Fold those rear seats down, and there’s a continuous load floor with enough clearance for the seats to fall even if the fronts are all the way back. Scion says there’s 14.7 cubic feet of cargo room behind the rear seats, but like all open-space cargo areas in hatchbacks, SUVs and wagons, that’s measured using cargo-area dimensions. Enclosed spaces, like sedan and coupe trunks, use luggage-simulating cargo blocks to measure space, and the results aren’t comparable with open areas. The upshot? The tC’s cargo area is similar to hatchbacks like the Volkswagen Golf (15.2 cubic feet) and Hyundai Veloster (15.5 cubic feet), but the numbers can’t be reliably compared with the trunks in the Civic, Elantra or Forte coupes.

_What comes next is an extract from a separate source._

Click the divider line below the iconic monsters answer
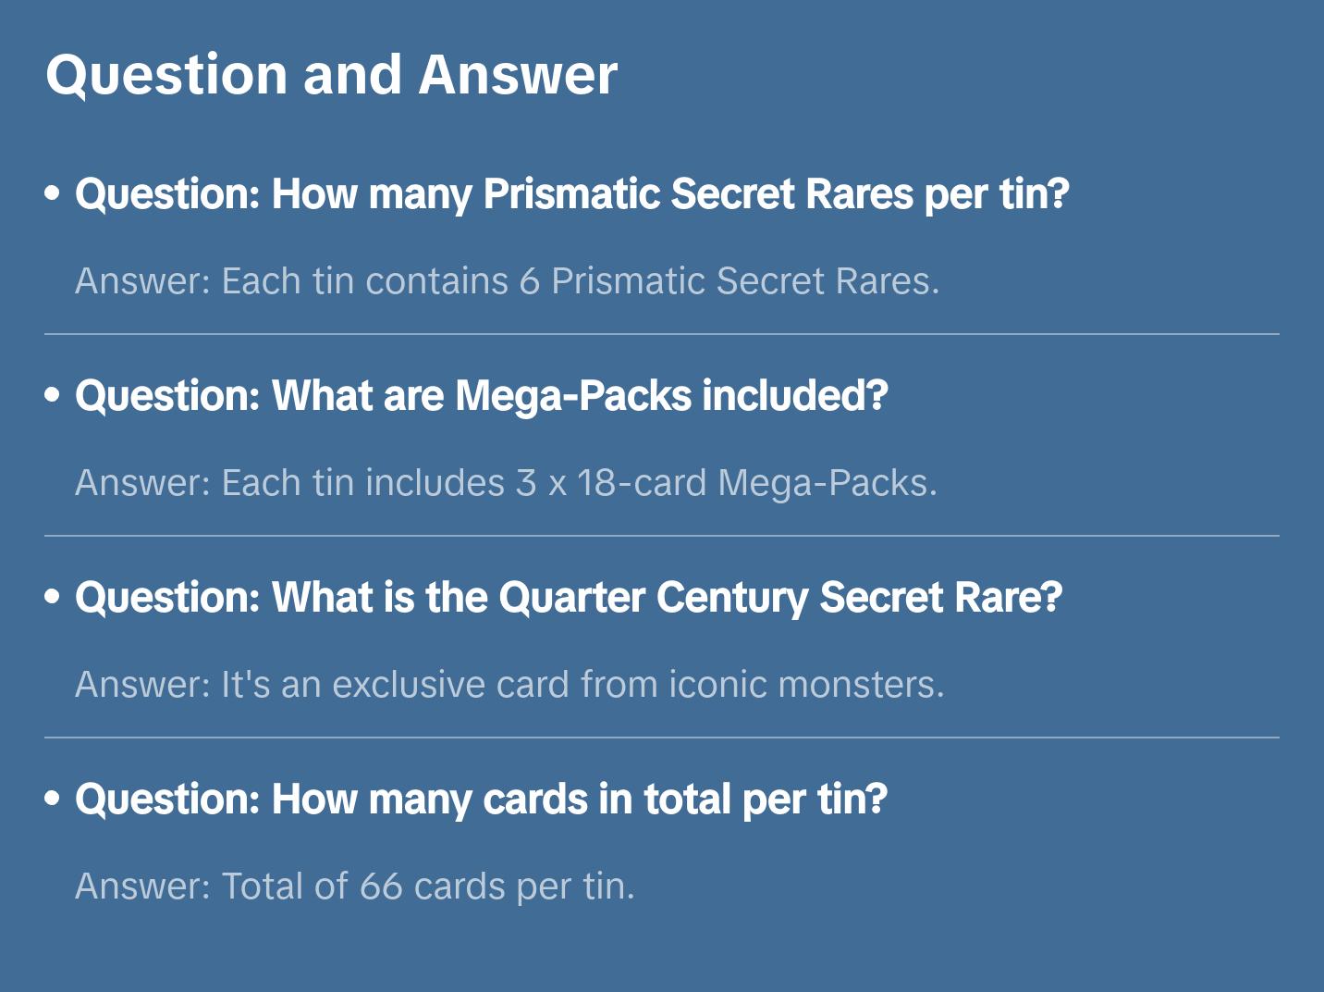1324x992 pixels. pyautogui.click(x=662, y=738)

With a score of acceptable in the Insurance Institute for Highway Safety’s small-overlap test plus top scores in other IIHS tests, the tC is an IIHS Top Safety Pick for 2014. Standard features include the requisite airbags and stability system, but Scion offers no forward collision, lane departure or blind spot warning systems — crash-avoidance technology that’s fast becoming available among compact cars and is found in some Toyotas. It also lacks a backup camera, something most competitors offer. The Honda Civic has one standard.
Click here for a list of standard safety features on the tC.
Want a big four-cylinder, a panoramic moonroof, 18-inch rims and three years’ free maintenance for under 20 large? Scion has your answer. Similar money buys coupe versions of the Civic, Elantra or Forte; all those choices beat Scion in fuel efficiency and cabin quality, but none can match the tC’s features at this price.
The tradeoffs are myriad, however, especially as you climb Scion’s price ladder. A well-optioned tC overlaps the Hyundai Genesis Coupe and Detroit’s muscle cars, and even stripped-down versions of those are superior. If you appreciate refinement, any of the aforementioned compacts — plus a number of others — raise the bar. Squeezed in the middle, the tC is the right car for value-oriented sports-coupe shoppers, but its appeal diminishes for just about everyone else. For most of you, there are better choices.